### Assignment
A faithful, complete transcription of the listing is required.

——

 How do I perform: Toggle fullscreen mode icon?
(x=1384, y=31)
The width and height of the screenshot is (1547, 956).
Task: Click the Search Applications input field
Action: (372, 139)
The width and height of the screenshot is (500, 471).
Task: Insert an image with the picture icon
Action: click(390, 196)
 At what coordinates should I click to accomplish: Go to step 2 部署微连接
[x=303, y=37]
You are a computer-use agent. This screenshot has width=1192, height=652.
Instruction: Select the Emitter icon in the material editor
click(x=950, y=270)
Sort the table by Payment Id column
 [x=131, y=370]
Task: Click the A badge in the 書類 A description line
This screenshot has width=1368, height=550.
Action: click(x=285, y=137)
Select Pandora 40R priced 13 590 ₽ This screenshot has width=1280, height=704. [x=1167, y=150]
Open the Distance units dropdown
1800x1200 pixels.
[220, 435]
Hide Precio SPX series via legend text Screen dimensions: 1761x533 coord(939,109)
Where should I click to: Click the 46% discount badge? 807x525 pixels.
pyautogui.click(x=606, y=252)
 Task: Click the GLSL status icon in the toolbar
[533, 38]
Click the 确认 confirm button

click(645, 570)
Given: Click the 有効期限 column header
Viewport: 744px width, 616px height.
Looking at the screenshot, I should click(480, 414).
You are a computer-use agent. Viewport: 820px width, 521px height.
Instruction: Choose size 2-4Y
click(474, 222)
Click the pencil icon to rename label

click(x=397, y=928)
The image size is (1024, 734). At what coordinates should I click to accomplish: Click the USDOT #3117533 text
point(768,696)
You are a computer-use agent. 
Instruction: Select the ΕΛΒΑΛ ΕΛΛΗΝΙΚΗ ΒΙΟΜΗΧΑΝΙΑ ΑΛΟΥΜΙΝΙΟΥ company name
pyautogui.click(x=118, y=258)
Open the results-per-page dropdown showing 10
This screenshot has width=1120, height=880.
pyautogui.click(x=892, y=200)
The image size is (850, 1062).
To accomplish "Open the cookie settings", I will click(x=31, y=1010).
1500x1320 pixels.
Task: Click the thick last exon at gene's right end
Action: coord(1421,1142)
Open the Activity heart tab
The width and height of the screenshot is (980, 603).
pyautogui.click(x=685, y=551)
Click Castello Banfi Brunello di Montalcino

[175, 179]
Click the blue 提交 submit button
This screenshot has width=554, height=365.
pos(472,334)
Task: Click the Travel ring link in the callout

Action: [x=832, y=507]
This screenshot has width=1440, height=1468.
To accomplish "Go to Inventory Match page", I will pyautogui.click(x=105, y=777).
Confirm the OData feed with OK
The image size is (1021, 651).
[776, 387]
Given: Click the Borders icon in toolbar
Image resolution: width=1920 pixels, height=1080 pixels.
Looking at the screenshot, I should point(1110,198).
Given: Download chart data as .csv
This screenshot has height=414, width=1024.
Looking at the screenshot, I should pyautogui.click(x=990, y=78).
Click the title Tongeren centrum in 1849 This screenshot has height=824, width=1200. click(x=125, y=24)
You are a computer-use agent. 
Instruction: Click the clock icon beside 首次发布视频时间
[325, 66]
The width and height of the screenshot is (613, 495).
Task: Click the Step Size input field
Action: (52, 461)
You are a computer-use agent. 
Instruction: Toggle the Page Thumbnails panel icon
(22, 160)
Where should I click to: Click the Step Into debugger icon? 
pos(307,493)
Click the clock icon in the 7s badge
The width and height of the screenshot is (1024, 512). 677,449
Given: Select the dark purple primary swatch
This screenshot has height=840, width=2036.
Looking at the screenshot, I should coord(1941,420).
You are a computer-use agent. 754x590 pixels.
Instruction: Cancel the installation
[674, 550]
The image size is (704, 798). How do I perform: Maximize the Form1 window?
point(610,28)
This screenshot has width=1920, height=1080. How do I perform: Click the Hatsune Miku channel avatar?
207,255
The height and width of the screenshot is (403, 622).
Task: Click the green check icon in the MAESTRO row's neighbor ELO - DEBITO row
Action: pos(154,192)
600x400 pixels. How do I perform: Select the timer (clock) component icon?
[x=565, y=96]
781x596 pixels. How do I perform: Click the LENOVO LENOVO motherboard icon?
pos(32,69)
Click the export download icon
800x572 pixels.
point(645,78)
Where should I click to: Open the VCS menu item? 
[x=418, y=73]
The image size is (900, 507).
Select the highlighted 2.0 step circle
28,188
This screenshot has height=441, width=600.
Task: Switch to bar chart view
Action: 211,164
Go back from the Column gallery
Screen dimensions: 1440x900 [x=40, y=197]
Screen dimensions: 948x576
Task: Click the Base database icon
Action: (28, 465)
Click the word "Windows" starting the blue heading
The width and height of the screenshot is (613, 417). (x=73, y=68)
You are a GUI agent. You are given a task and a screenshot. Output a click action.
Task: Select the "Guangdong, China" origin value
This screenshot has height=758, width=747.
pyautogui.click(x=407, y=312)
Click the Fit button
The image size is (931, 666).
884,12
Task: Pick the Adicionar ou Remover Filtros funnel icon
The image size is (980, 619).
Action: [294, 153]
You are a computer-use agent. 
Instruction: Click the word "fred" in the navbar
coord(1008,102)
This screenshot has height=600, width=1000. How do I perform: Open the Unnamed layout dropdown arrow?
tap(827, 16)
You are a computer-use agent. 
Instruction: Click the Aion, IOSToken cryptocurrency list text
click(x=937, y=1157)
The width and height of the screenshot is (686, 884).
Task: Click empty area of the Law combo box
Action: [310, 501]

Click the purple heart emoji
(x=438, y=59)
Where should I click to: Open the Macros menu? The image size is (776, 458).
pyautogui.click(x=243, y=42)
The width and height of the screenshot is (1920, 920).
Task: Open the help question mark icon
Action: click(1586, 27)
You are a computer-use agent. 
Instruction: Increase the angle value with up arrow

——

### Result
 How do I perform: Toggle fullscreen mode icon?
(x=1384, y=31)
The width and height of the screenshot is (1547, 956).
Task: Click the Search Applications input field
Action: (372, 139)
The width and height of the screenshot is (500, 471).
Task: Insert an image with the picture icon
Action: click(390, 196)
 At what coordinates should I click to accomplish: Go to step 2 部署微连接
[x=303, y=37]
You are a computer-use agent. This screenshot has width=1192, height=652.
Instruction: Select the Emitter icon in the material editor
click(x=950, y=270)
Sort the table by Payment Id column
 [x=131, y=370]
Task: Click the A badge in the 書類 A description line
This screenshot has width=1368, height=550.
Action: click(x=285, y=137)
Select Pandora 40R priced 13 590 ₽ This screenshot has width=1280, height=704. [x=1167, y=150]
Open the Distance units dropdown
1800x1200 pixels.
[220, 435]
Hide Precio SPX series via legend text Screen dimensions: 1761x533 coord(939,109)
Where should I click to: Click the 46% discount badge? 807x525 pixels.
pyautogui.click(x=606, y=252)
 Task: Click the GLSL status icon in the toolbar
[533, 38]
Click the 确认 confirm button

click(645, 570)
Given: Click the 有効期限 column header
Viewport: 744px width, 616px height.
Looking at the screenshot, I should click(480, 414).
You are a computer-use agent. Viewport: 820px width, 521px height.
Instruction: Choose size 2-4Y
click(474, 222)
Click the pencil icon to rename label

click(x=397, y=928)
The image size is (1024, 734). At what coordinates should I click to accomplish: Click the USDOT #3117533 text
point(768,696)
You are a computer-use agent. 
Instruction: Select the ΕΛΒΑΛ ΕΛΛΗΝΙΚΗ ΒΙΟΜΗΧΑΝΙΑ ΑΛΟΥΜΙΝΙΟΥ company name
pyautogui.click(x=118, y=258)
Open the results-per-page dropdown showing 10
This screenshot has width=1120, height=880.
pyautogui.click(x=892, y=200)
The image size is (850, 1062).
To accomplish "Open the cookie settings", I will click(x=31, y=1010).
1500x1320 pixels.
Task: Click the thick last exon at gene's right end
Action: coord(1421,1142)
Open the Activity heart tab
The width and height of the screenshot is (980, 603).
pyautogui.click(x=685, y=551)
Click Castello Banfi Brunello di Montalcino

[175, 179]
Click the blue 提交 submit button
This screenshot has width=554, height=365.
pos(472,334)
Task: Click the Travel ring link in the callout

Action: [x=832, y=507]
This screenshot has width=1440, height=1468.
To accomplish "Go to Inventory Match page", I will pyautogui.click(x=105, y=777).
Confirm the OData feed with OK
The image size is (1021, 651).
[776, 387]
Given: Click the Borders icon in toolbar
Image resolution: width=1920 pixels, height=1080 pixels.
Looking at the screenshot, I should point(1110,198).
Given: Download chart data as .csv
This screenshot has height=414, width=1024.
Looking at the screenshot, I should pyautogui.click(x=990, y=78).
Click the title Tongeren centrum in 1849 This screenshot has height=824, width=1200. click(x=125, y=24)
You are a computer-use agent. 
Instruction: Click the clock icon beside 首次发布视频时间
[325, 66]
The width and height of the screenshot is (613, 495).
Task: Click the Step Size input field
Action: (52, 461)
You are a computer-use agent. 
Instruction: Toggle the Page Thumbnails panel icon
(22, 160)
Where should I click to: Click the Step Into debugger icon? 
pos(307,493)
Click the clock icon in the 7s badge
The width and height of the screenshot is (1024, 512). 677,449
Given: Select the dark purple primary swatch
This screenshot has height=840, width=2036.
Looking at the screenshot, I should coord(1941,420).
You are a computer-use agent. 754x590 pixels.
Instruction: Cancel the installation
[674, 550]
The image size is (704, 798). How do I perform: Maximize the Form1 window?
point(610,28)
This screenshot has width=1920, height=1080. How do I perform: Click the Hatsune Miku channel avatar?
207,255
The height and width of the screenshot is (403, 622).
Task: Click the green check icon in the MAESTRO row's neighbor ELO - DEBITO row
Action: pos(154,192)
600x400 pixels. How do I perform: Select the timer (clock) component icon?
[x=565, y=96]
781x596 pixels. How do I perform: Click the LENOVO LENOVO motherboard icon?
pos(32,69)
Click the export download icon
800x572 pixels.
point(645,78)
Where should I click to: Open the VCS menu item? 
[x=418, y=73]
The image size is (900, 507).
Select the highlighted 2.0 step circle
28,188
This screenshot has height=441, width=600.
Task: Switch to bar chart view
Action: 211,164
Go back from the Column gallery
Screen dimensions: 1440x900 [x=40, y=197]
Screen dimensions: 948x576
Task: Click the Base database icon
Action: (28, 465)
Click the word "Windows" starting the blue heading
The width and height of the screenshot is (613, 417). (x=73, y=68)
You are a GUI agent. You are given a task and a screenshot. Output a click action.
Task: Select the "Guangdong, China" origin value
This screenshot has height=758, width=747.
pyautogui.click(x=407, y=312)
Click the Fit button
The image size is (931, 666).
884,12
Task: Pick the Adicionar ou Remover Filtros funnel icon
The image size is (980, 619).
Action: [294, 153]
You are a computer-use agent. 
Instruction: Click the word "fred" in the navbar
coord(1008,102)
This screenshot has height=600, width=1000. How do I perform: Open the Unnamed layout dropdown arrow?
tap(827, 16)
You are a computer-use agent. 
Instruction: Click the Aion, IOSToken cryptocurrency list text
click(x=937, y=1157)
The width and height of the screenshot is (686, 884).
Task: Click empty area of the Law combo box
Action: [310, 501]

Click the purple heart emoji
(x=438, y=59)
Where should I click to: Open the Macros menu? The image size is (776, 458).
pyautogui.click(x=243, y=42)
The width and height of the screenshot is (1920, 920).
Task: Open the help question mark icon
Action: click(1586, 27)
You are a computer-use agent. 
Instruction: Increase the angle value with up arrow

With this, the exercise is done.